> 本文:
——
3521:【2022/03/24*ノイズあってこその静寂】
じぶんが「本当は静かで穏やかなほうが好きなんだな」と気づいたのは、産まれてから二十年くらい経ってからのことなので――これは成長するにつれて性質が変わったのではなく、元からそうだったらしい、というのは、過去を振り返れば、そうだよなそれしか考えられん、となるので、いくひしさんのなかではそうなのだけれども、人間、なかなかじぶんが何を好んでいるのかには気づけないもののようだ。いまですら何かを錯誤して、苦しい思いをしながらさほどに欲しくないものに囲まれて生きているのかもしれない。それでものほほんと生きていられる日々に昼寝。
——
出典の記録
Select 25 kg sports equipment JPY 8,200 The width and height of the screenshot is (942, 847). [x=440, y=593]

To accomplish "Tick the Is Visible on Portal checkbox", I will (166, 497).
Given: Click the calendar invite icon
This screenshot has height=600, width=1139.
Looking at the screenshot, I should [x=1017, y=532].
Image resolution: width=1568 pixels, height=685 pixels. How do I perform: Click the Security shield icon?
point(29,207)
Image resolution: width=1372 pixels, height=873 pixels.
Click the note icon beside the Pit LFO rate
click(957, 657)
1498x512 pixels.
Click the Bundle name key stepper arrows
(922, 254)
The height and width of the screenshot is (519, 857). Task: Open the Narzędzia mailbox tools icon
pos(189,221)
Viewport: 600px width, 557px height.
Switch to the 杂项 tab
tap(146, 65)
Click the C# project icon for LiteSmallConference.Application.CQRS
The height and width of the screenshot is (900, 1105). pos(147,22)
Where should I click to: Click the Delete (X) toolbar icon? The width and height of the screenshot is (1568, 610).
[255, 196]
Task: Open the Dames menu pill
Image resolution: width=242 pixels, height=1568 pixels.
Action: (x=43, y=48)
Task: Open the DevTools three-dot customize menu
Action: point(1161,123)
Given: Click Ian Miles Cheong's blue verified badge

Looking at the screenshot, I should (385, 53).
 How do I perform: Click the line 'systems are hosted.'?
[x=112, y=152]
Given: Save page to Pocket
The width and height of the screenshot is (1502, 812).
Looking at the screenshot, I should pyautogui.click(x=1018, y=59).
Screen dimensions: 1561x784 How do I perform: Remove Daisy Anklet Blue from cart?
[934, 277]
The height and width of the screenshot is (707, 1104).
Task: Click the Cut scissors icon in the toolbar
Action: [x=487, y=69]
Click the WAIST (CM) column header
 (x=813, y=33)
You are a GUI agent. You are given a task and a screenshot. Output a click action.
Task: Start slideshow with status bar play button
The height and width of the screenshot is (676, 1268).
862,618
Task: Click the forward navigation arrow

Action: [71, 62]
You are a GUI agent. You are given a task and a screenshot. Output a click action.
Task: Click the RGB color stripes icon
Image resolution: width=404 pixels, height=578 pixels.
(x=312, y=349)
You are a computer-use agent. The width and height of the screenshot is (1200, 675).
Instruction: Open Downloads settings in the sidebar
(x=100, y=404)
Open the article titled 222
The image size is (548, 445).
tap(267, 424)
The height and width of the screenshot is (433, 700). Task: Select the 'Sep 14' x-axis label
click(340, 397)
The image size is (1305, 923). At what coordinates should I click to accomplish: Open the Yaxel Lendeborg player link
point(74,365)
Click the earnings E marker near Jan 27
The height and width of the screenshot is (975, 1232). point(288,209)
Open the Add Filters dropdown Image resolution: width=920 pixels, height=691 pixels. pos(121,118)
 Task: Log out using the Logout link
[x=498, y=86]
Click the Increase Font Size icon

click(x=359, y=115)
——
> 課題 1:
本文を二文で要約してください。
> 課題 2:
本文の「じぶんが」で始まる段落を、主な内容を残して箇条書きに書き直してください。
記録は本文とは別の資料です。

> 解答全文 1:
静かで穏やかなほうが好きだと気づいたのは生まれて二十年ほど経ってからで、振り返るとそれは成長による変化ではなく元からの性質だったらしく、人はなかなか自分の好みに気づけないもののようだと述べている。いまも何かを錯誤して、さほど欲しくないものに囲まれて生きているのかもしれないが、それでものほほんと生きていられる日々に昼寝をしている。

> 解答全文 2:
・本当は静かで穏やかなほうが好きだと気づいたのは、生まれて二十年ほど経ってからだった。
・過去を振り返ると、成長につれて性質が変わったのではなく、元からそうだったとしか考えられない。
・人間は、自分が何を好んでいるのかになかなか気づけないもののようだ。
・いまも何かを錯誤し、苦しい思いをしながら、さほど欲しくないものに囲まれて生きているのかもしれない。
・それでも、のほほんと生きていられる日々に昼寝をしている。